What is needed: Starting at the first line and ending at the one with "This screenshot has width=1251, height=697.", give the lines of the listing again exactly, and nothing else; skip the pictures.

Input material:
⟨

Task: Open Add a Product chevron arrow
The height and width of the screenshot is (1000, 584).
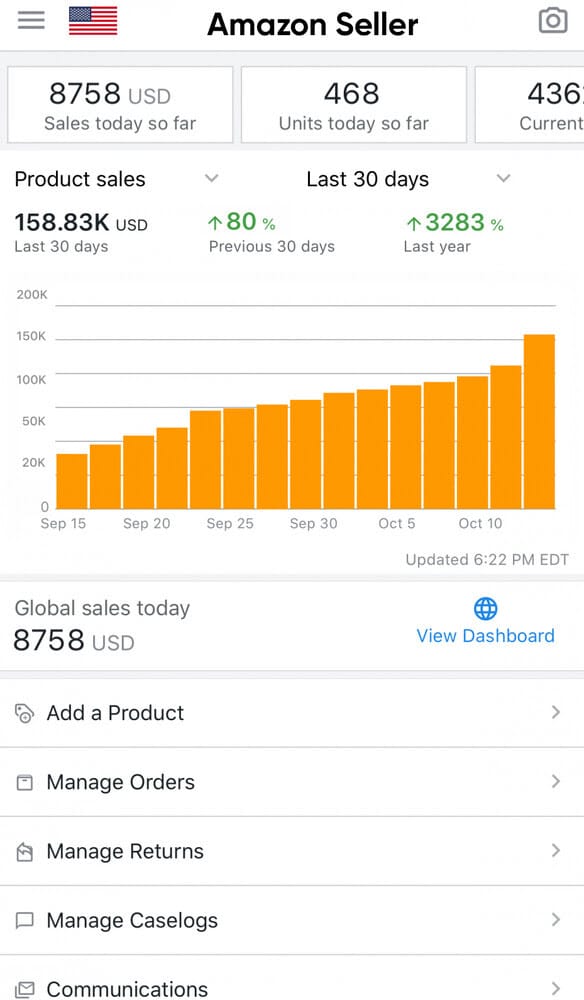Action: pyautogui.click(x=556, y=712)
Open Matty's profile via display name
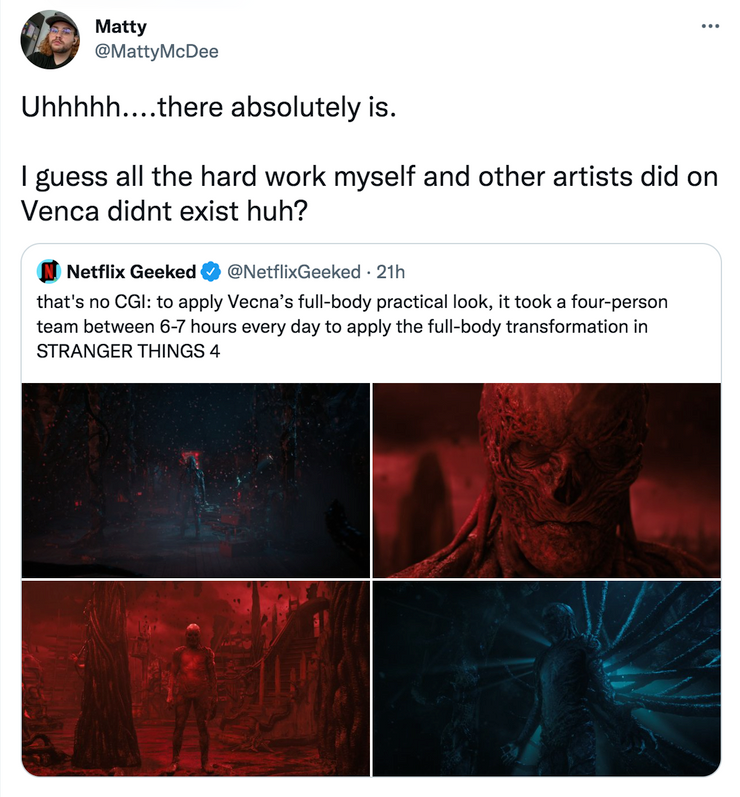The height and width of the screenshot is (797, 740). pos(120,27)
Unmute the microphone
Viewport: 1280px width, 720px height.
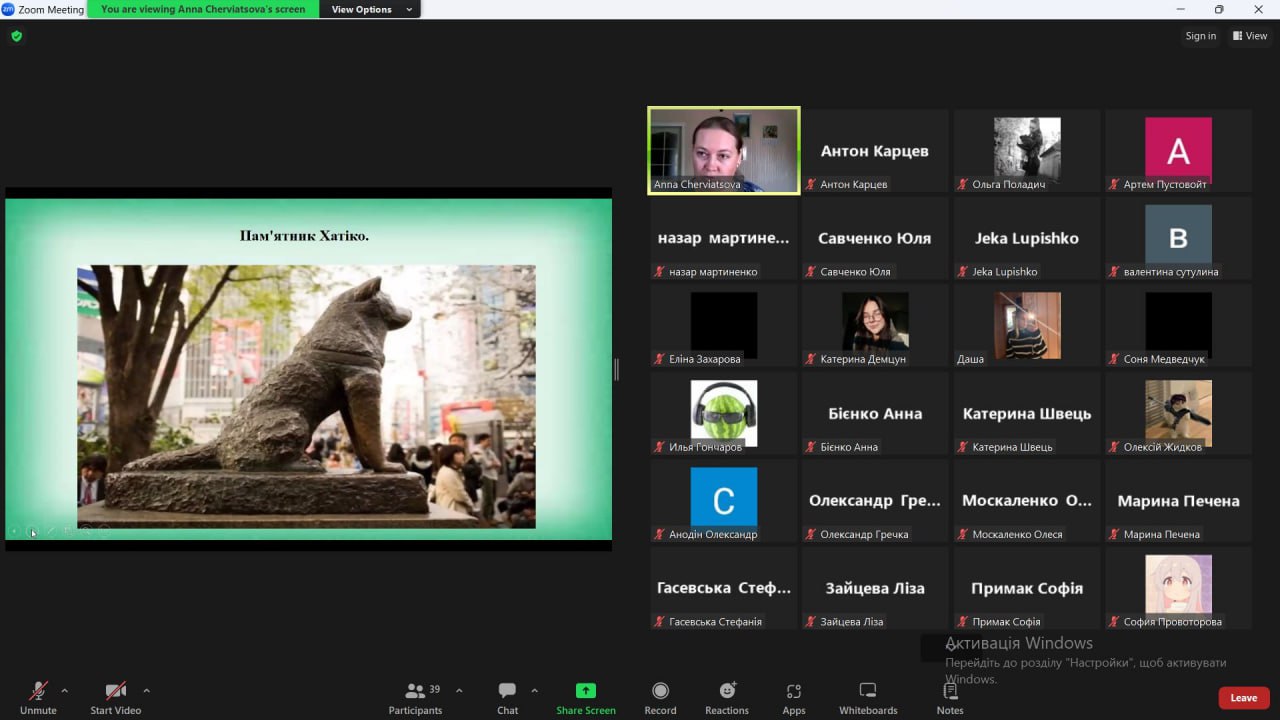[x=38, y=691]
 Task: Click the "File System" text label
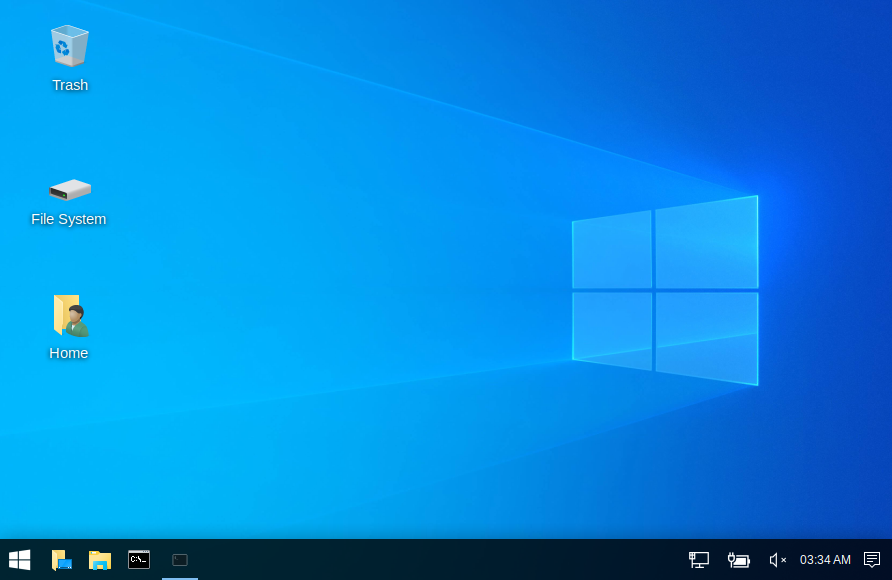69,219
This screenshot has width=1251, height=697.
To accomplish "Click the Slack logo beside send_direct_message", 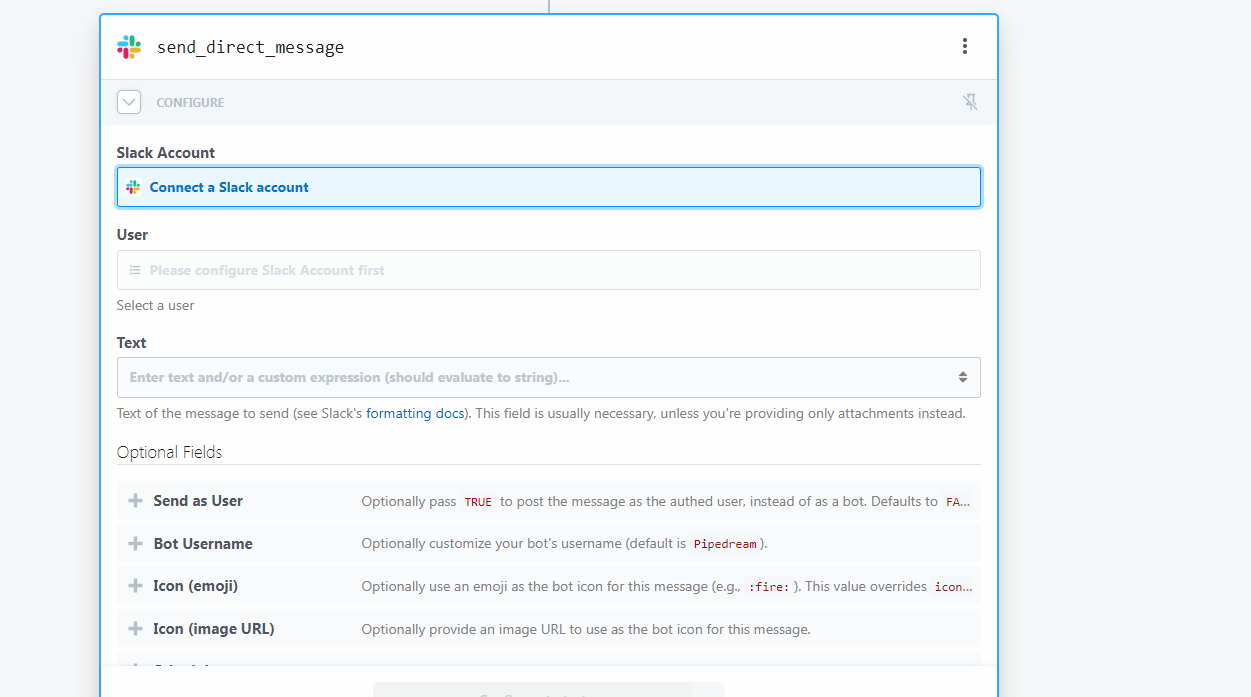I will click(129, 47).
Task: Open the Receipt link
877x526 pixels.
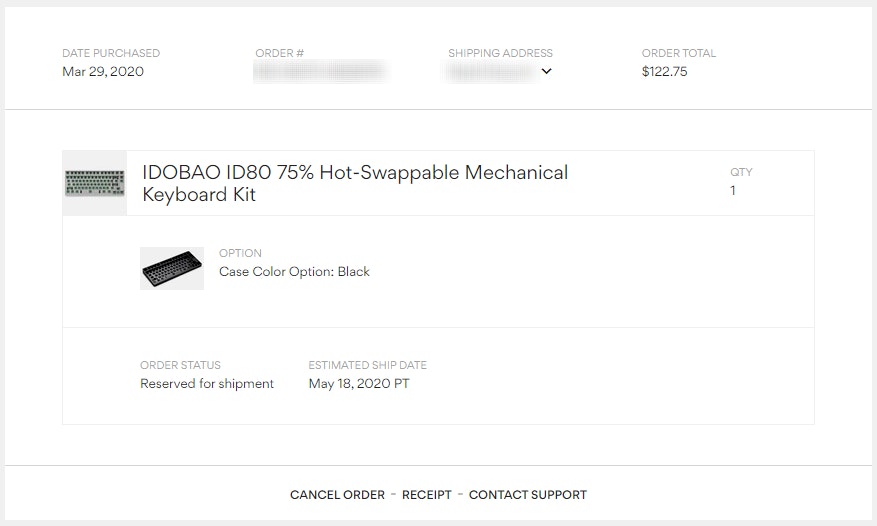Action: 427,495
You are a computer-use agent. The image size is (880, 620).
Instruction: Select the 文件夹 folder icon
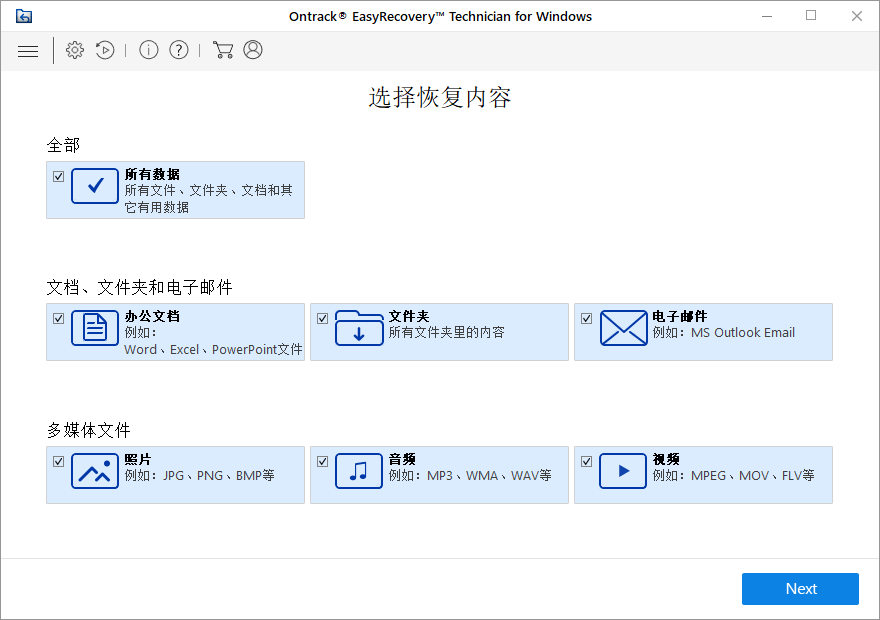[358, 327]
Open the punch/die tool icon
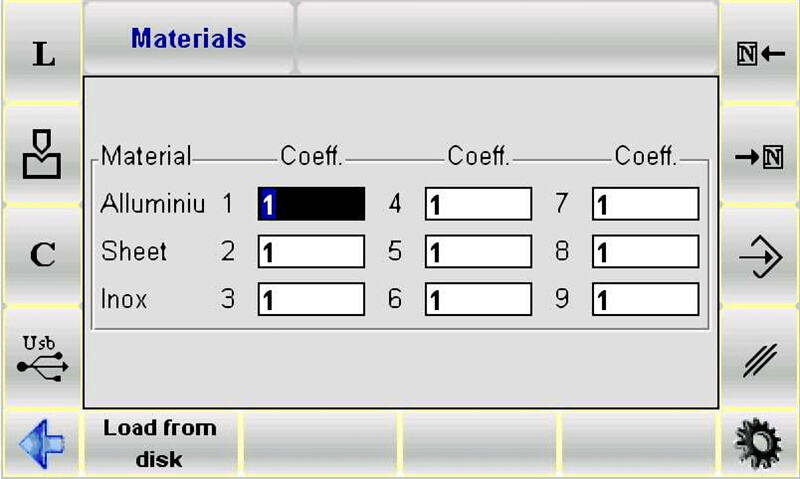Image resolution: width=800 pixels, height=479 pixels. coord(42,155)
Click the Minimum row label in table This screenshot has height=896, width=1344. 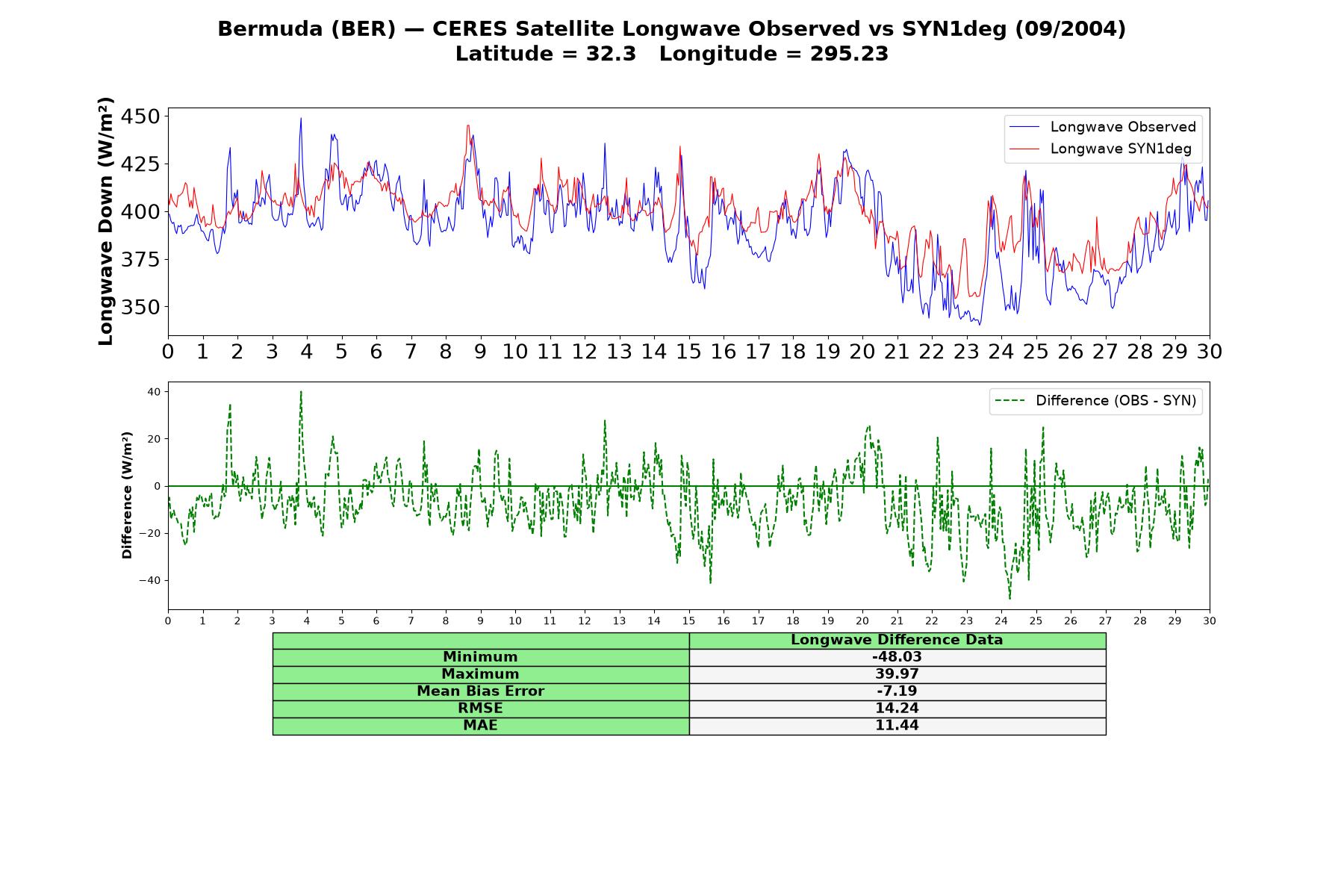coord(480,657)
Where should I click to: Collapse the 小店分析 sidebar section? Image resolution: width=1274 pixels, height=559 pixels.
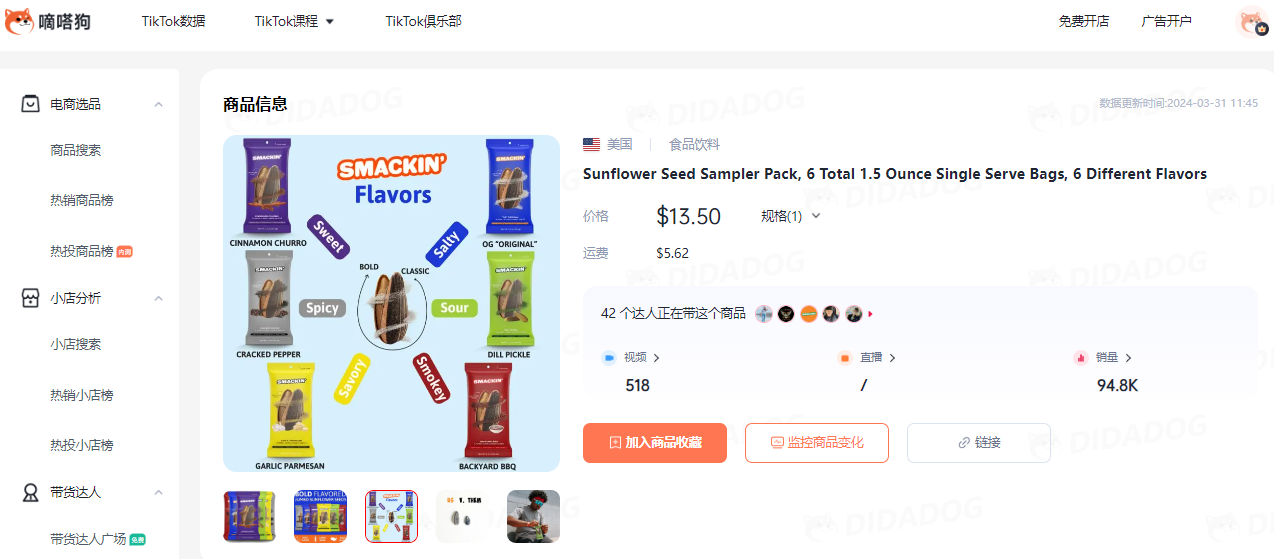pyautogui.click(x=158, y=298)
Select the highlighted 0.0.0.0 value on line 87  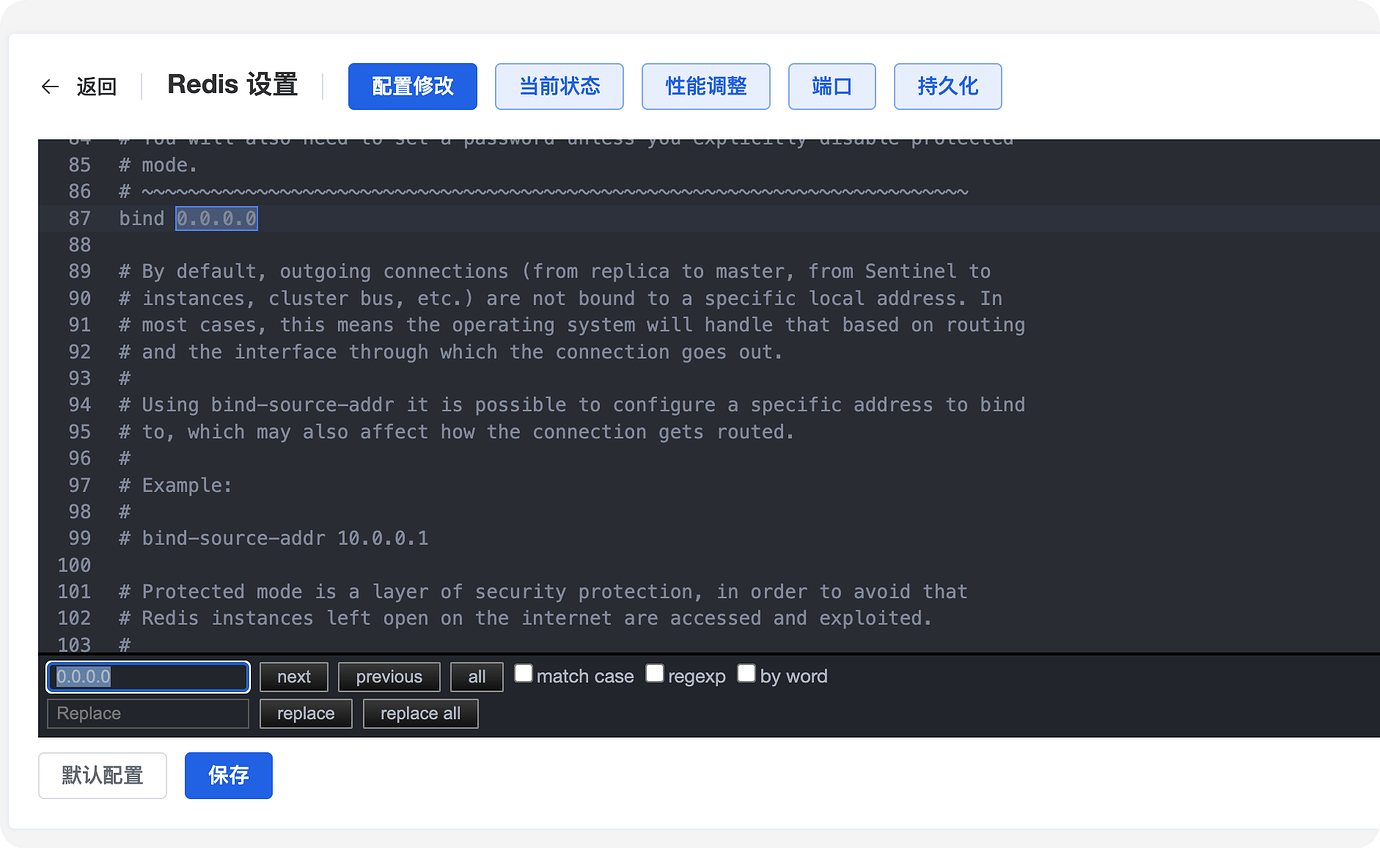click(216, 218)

⟩

Solution:
Task: Open Add a Product chevron arrow
The height and width of the screenshot is (1000, 584).
Action: pyautogui.click(x=556, y=712)
Open Matty's profile via display name
The height and width of the screenshot is (797, 740). pos(120,27)
Unmute the microphone
Viewport: 1280px width, 720px height.
[x=38, y=691]
 Task: Click the "File System" text label
69,219
This screenshot has width=1251, height=697.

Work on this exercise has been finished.